The states $\eta_0$ and $\eta_8$ are therefore not mass eigenstates.
The mixing yields the eigenstates $\eta$ and $\eta'$,
\beqa
| \eta \rangle & = & \cos \theta \, | \eta_8 \rangle -
                     \sin \theta \, | \eta_0 \rangle  \no \\
| \eta'\rangle & = & \sin \theta \, | \eta_8 \rangle +
                     \cos \theta \, | \eta_0 \rangle , 
\eeqa
where we have neglected other pseudoscalar isoscalar states which could mix
with both $\eta_0$ and $\eta_8$ and we assume that the mixing parameters do
not depend on the energy of the state.
The $\eta$-$\eta'$ mixing angle can be determined from the two
photon decays of $\pi^0, \eta, \eta'$, which require a mixing angle
around -20$^\circ$ \cite{exp}. 
We will make use of this experimental input in order to
diagonalize the mass terms of the effective mesonic Lagrangian. Since we work
in the isospin limit $m_u=m_d$, this is the only mixing between the meson
states. 





\section{Inclusion of baryons}
We now proceed by including the lowest lying baryon octet into the effective
theory.
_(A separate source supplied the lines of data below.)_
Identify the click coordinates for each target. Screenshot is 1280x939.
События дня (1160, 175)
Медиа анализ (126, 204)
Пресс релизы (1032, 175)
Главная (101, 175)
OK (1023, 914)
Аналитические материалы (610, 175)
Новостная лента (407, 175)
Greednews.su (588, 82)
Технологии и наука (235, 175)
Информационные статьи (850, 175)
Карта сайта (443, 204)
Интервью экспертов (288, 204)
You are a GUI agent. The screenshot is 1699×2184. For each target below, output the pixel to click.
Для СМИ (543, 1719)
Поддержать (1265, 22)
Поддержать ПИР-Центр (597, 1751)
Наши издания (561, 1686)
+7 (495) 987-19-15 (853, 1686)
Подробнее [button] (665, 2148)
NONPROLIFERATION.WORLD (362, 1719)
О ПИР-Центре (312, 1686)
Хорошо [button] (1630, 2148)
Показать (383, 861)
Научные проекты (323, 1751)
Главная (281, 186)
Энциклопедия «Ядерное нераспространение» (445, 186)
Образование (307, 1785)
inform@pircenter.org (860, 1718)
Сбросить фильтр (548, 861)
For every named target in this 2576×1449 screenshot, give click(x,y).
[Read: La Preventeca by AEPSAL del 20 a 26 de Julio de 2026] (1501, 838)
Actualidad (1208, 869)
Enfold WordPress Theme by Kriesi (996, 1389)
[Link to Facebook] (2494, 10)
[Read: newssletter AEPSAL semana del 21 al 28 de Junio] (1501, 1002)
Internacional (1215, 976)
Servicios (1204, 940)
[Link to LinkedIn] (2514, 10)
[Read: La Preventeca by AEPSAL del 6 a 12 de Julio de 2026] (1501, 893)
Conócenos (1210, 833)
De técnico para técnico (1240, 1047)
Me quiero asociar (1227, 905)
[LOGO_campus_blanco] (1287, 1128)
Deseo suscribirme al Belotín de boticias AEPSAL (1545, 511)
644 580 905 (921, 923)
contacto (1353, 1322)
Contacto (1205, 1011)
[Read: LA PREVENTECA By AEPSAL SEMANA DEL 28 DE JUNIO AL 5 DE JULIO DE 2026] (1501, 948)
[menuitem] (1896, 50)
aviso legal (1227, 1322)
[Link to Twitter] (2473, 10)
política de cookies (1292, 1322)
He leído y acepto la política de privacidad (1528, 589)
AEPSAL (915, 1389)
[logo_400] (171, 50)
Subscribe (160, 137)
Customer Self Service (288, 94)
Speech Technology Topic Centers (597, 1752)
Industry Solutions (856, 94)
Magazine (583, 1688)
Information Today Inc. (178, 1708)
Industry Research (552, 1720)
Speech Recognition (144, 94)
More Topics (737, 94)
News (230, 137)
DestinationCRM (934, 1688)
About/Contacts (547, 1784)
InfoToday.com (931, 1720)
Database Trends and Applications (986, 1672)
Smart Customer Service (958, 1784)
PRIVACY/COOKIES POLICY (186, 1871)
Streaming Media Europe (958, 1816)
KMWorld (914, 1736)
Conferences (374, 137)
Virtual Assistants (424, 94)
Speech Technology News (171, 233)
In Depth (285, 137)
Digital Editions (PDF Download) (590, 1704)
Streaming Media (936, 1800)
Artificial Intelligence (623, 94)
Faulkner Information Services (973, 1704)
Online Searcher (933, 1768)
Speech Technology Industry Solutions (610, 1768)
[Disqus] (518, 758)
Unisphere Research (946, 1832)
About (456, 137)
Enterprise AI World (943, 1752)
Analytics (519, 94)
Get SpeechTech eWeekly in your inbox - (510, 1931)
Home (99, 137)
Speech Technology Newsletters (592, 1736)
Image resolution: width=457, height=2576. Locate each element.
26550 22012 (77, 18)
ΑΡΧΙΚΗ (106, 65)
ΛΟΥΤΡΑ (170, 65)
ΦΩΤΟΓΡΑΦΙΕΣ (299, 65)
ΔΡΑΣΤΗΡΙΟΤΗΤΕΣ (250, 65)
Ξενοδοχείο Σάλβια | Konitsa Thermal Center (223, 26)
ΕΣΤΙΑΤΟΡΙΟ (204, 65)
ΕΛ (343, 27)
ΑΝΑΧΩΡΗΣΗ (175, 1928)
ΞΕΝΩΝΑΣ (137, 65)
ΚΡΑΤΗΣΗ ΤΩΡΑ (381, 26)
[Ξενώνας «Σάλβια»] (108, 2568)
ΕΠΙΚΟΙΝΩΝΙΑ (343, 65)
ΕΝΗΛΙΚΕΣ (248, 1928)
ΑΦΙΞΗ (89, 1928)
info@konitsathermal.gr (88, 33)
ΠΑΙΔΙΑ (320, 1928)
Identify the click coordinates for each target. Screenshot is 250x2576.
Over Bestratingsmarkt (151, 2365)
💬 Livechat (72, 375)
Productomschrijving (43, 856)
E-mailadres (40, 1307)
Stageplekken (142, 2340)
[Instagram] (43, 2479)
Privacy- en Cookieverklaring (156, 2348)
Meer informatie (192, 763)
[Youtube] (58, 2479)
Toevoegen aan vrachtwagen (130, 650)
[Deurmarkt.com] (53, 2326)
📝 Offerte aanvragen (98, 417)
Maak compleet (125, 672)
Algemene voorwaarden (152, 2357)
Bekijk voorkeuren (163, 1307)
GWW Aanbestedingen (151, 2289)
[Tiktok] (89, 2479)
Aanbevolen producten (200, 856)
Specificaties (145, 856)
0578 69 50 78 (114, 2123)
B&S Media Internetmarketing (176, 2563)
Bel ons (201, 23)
The baryon octet $B$ is given by the matrix
\beqa
 B =  \left(
\matrix { {1\over \sqrt 2} \Sigma^0 + {1 \over \sqrt 6} \Lambda
&\Sigma^+ &p \nonumber \\
\Sigma^-
        & -{1\over \sqrt 2} \Sigma^0 + {1 \over \sqrt 6} \Lambda & n
        \nonumber \\
\Xi^-
        &  \Xi^0 &- {2 \over \sqrt 6} \Lambda  \nonumber \\} 
\!\!\!\!\!\!\!\!\!\!\!\!\!\!\! \right) \, \, \, \, \,  
\end{eqnarray}
which transforms as a matter field
\beq
B \rightarrow B' = K B K^\dagger .
\eeq
Up to linear order in the derivative expansion the most general relativistic 
effective Lagrangian describing the interaction of the baryon octet with 
the meson nonet reads
\beqa  \label{bar0}
{\cal L}_{\phi B} &=& i W_1 \langle [D^{\mu},\bar{B}]\gamma_{\mu} B
\rangle - i W_1^* \langle \bar{B}  \gamma_{\mu}  [D^{\mu},B] \rangle 
+ W_2 \langle \bar{B}B \rangle \no \\
&& + W_3 \langle \bar{B} \gamma_{\mu}
 \gamma_5 \{u^{\mu},B\} \rangle  
+  W_4 \langle \bar{B} \gamma_{\mu} \gamma_5 [u^{\mu},B] \rangle 
+ W_5 \langle \bar{B} \gamma_{\mu} \gamma_5 B \rangle \langle u^{\mu} \rangle
\no \\
&& + W_6 \langle \bar{B} \gamma_{\mu} \gamma_5 B \rangle \nabla^{\mu} \theta
+ i W_7 \langle \bar{B} \gamma_5 B \rangle 
\eeqa
with $D_{\mu}$ being the covariant derivative of the baryon fields.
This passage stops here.